This is an Indian dish – the only one that I make. The only one that I’ve attempted to make. Some people call it Butter Chicken – not completely sure why since it doesn’t include tons and tons of butter. It’s a spicer dish than some, but definitely not super spicy. Makes great leftovers.

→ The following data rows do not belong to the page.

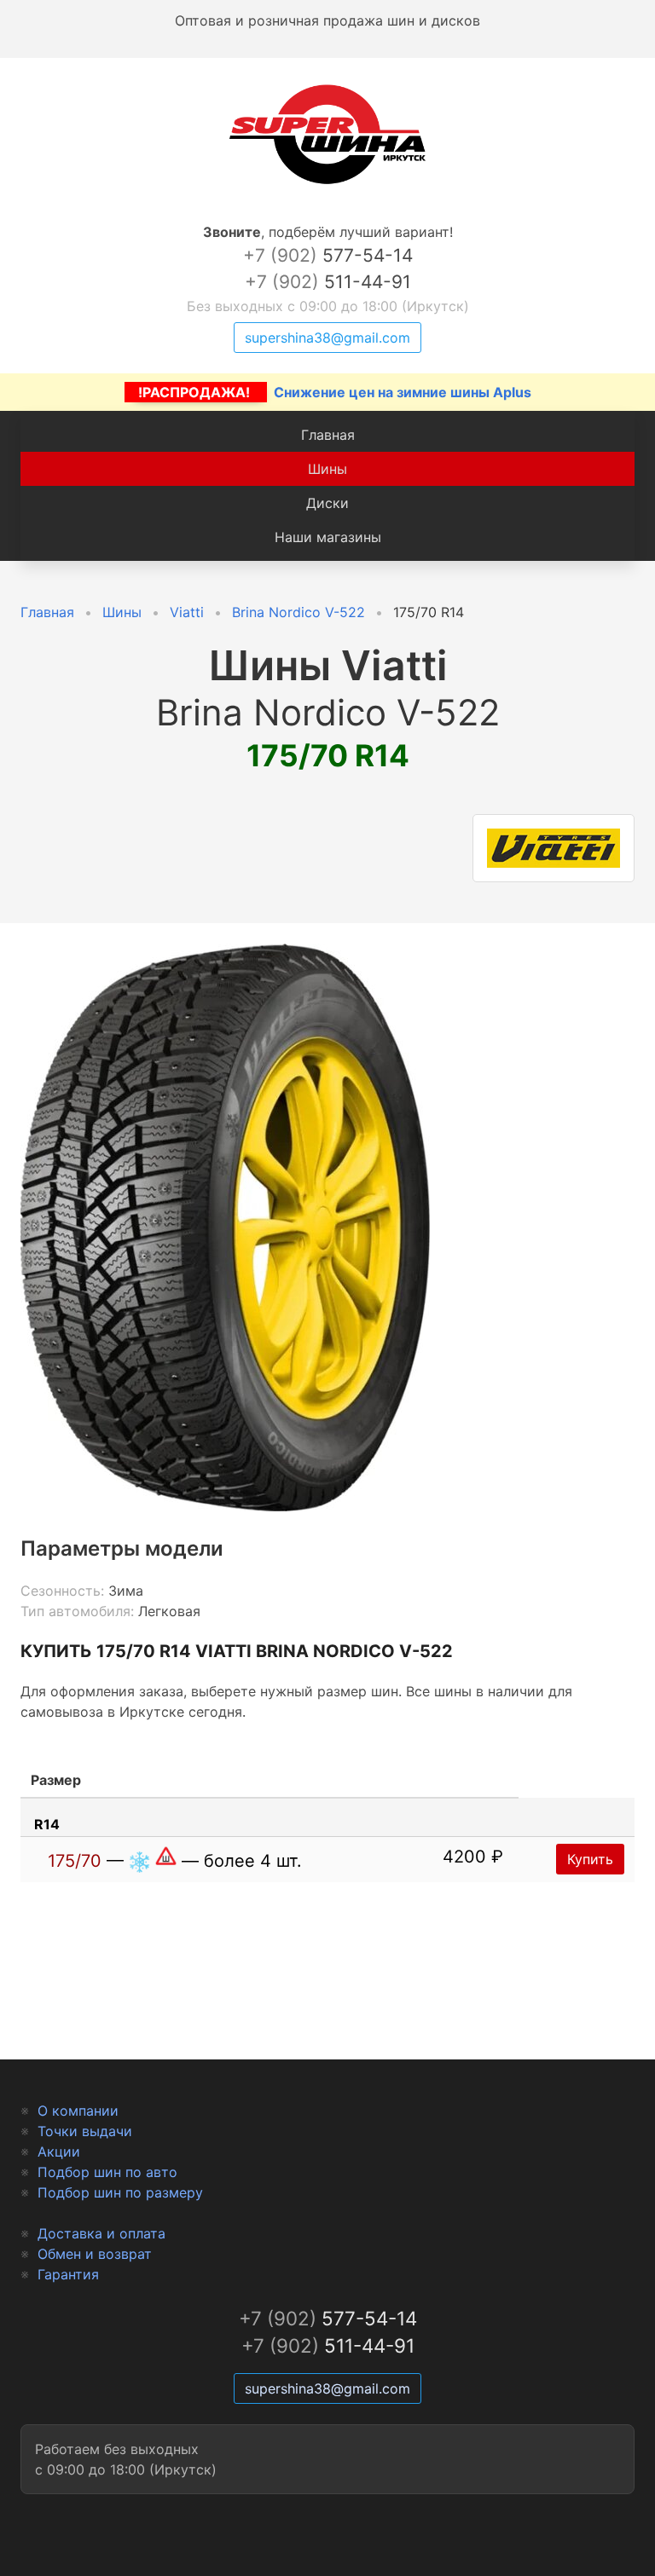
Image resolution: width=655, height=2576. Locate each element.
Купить (590, 1859)
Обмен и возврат (95, 2253)
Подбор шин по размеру (120, 2192)
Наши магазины (328, 537)
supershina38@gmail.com (327, 337)
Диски (327, 502)
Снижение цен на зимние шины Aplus (334, 392)
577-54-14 (328, 255)
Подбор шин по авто (107, 2171)
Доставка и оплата (101, 2233)
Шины (327, 468)
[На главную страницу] (327, 184)
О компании (78, 2110)
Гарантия (68, 2274)
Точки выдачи (85, 2131)
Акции (59, 2151)
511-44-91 (328, 281)
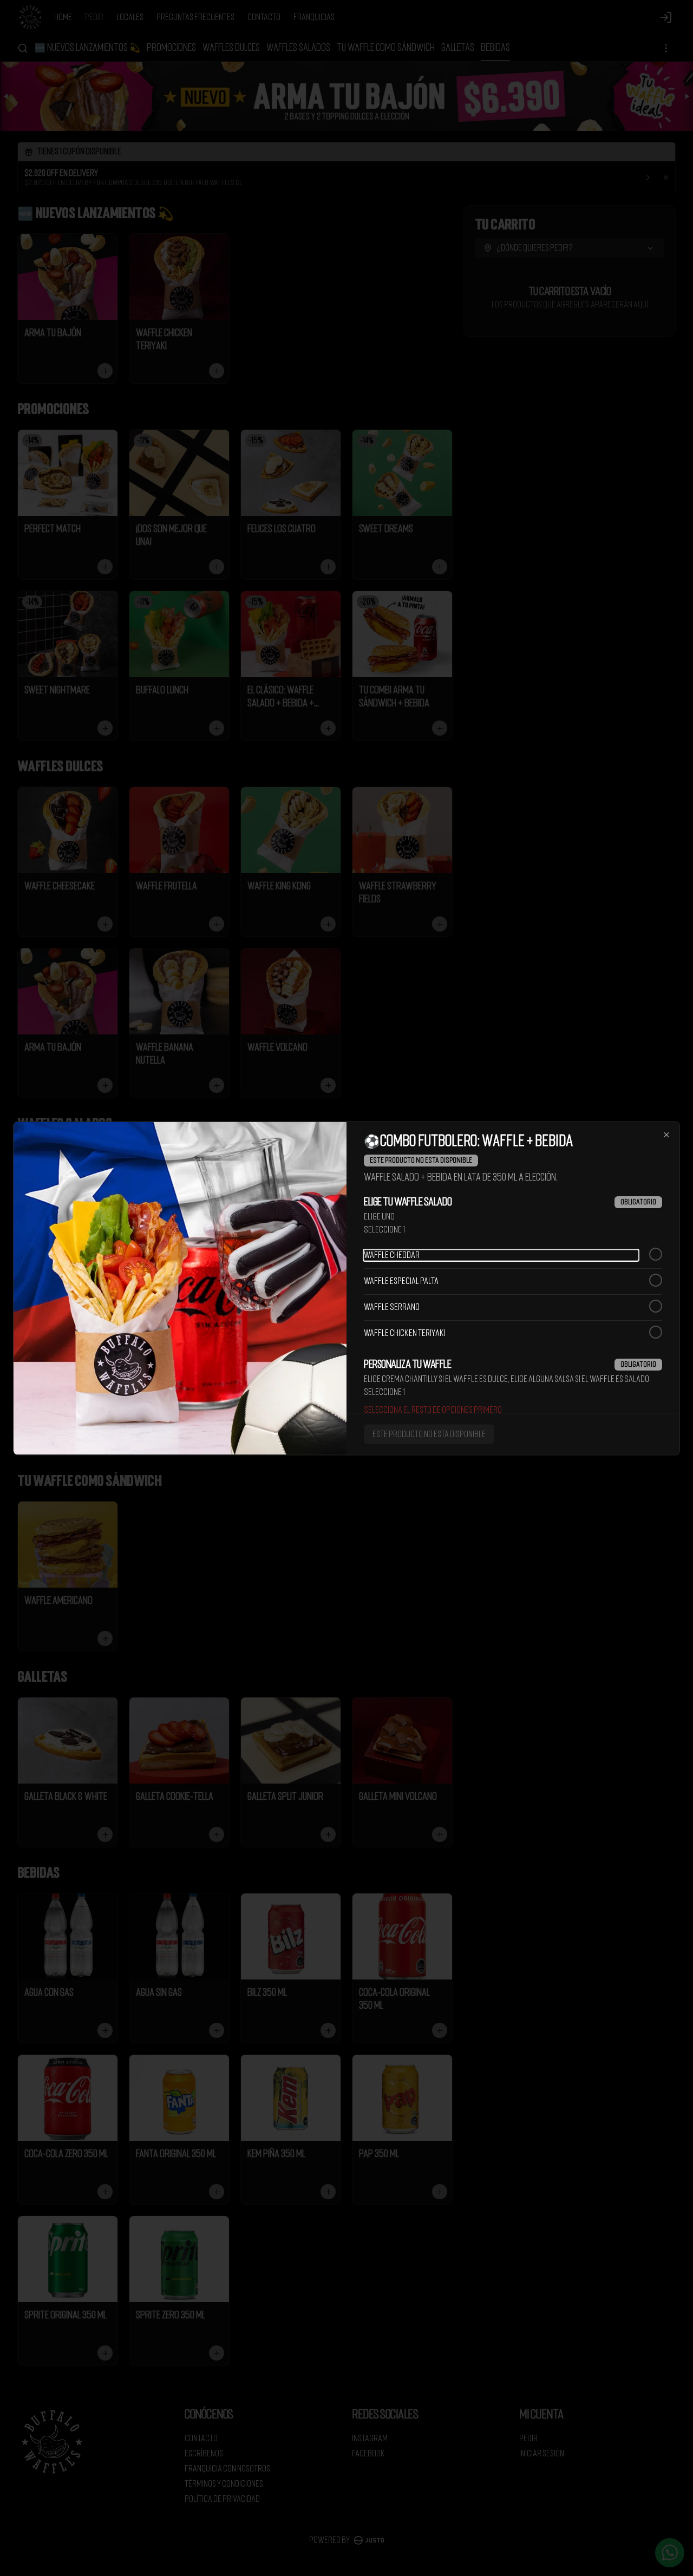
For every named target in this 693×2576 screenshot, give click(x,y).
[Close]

This one of those dishes that might not look good (well, with as bad as I take food pictures), but is great. Well, anyway, we like it!
Chicken Makhani
Ingredients
Combine these and marinate overnight:
1 lb boneless skinless chicken breasts (cut into bite sized pieces)
5 cloves minced garlic
1 teaspoon salt
1/2 teaspoons black pepper
1/2 teaspoons cayenne pepper
1/4 teaspoons ground coriander
1/4 teaspoons cumin
1/4 teaspoons cardamom
1 whole lime, juiced
Other ingredients:
1 whole onion, diced
1/4 cups butter
1 can (14.5 Oz. can) tomato sauce
1 can (14.5 Oz. can) petite diced tomatoes
1 pint whipping cream
1 bunch chopped cilantro, to taste (I leave this out – we’re not cilantro fans)
2 cups rice, cooked
Preparation Instructions:
Combine first 9 ingredients and marinate overnight.
Saute the onion in the butter until soft.
Add marinated chicken and cook about 10 minutes.
Add the tomato sauce and diced tomatoes.
Cook for 30 minutes over medium-low heat with the lid on.
Add the whipping cream and cilantro just before serving over rice.